LAVORO DA SVOLGERE – Ricopia senza alcuna modifica tutto ciò che va dalla riga contenente "You are a computer-use agent. This" giù fino alla riga contenente "click(466, 36)", entrambe comprese.

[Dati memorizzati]
.....
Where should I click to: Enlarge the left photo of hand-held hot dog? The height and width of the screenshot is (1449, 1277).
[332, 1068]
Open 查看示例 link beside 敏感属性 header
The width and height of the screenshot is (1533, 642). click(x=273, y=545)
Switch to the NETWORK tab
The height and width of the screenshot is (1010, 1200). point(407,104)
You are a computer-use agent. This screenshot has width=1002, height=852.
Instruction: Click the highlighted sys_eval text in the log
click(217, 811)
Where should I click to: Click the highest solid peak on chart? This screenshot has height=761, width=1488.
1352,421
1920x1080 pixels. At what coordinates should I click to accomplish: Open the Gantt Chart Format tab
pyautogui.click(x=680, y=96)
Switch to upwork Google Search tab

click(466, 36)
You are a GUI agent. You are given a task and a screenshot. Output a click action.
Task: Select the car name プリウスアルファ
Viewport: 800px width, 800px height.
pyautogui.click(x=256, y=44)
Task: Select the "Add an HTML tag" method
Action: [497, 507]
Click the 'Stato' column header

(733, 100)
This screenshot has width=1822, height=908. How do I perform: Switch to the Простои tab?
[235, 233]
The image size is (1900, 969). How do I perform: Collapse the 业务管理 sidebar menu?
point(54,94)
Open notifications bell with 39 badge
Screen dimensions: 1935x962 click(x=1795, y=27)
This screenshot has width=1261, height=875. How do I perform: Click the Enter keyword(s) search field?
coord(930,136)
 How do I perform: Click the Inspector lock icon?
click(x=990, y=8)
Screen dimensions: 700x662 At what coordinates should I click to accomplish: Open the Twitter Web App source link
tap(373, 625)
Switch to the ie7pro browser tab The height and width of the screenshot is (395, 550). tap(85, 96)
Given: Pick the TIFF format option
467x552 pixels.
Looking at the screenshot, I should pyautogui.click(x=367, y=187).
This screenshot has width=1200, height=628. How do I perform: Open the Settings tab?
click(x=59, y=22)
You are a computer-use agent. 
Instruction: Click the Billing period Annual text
.....
RISULTATO OTTENUTO –
You are a computer-use agent. This screenshot has width=1002, height=852.
Instruction: Click the highlighted sys_eval text in the log
click(217, 811)
Where should I click to: Click the highest solid peak on chart? This screenshot has height=761, width=1488.
1352,421
1920x1080 pixels. At what coordinates should I click to accomplish: Open the Gantt Chart Format tab
pyautogui.click(x=680, y=96)
Switch to upwork Google Search tab

click(466, 36)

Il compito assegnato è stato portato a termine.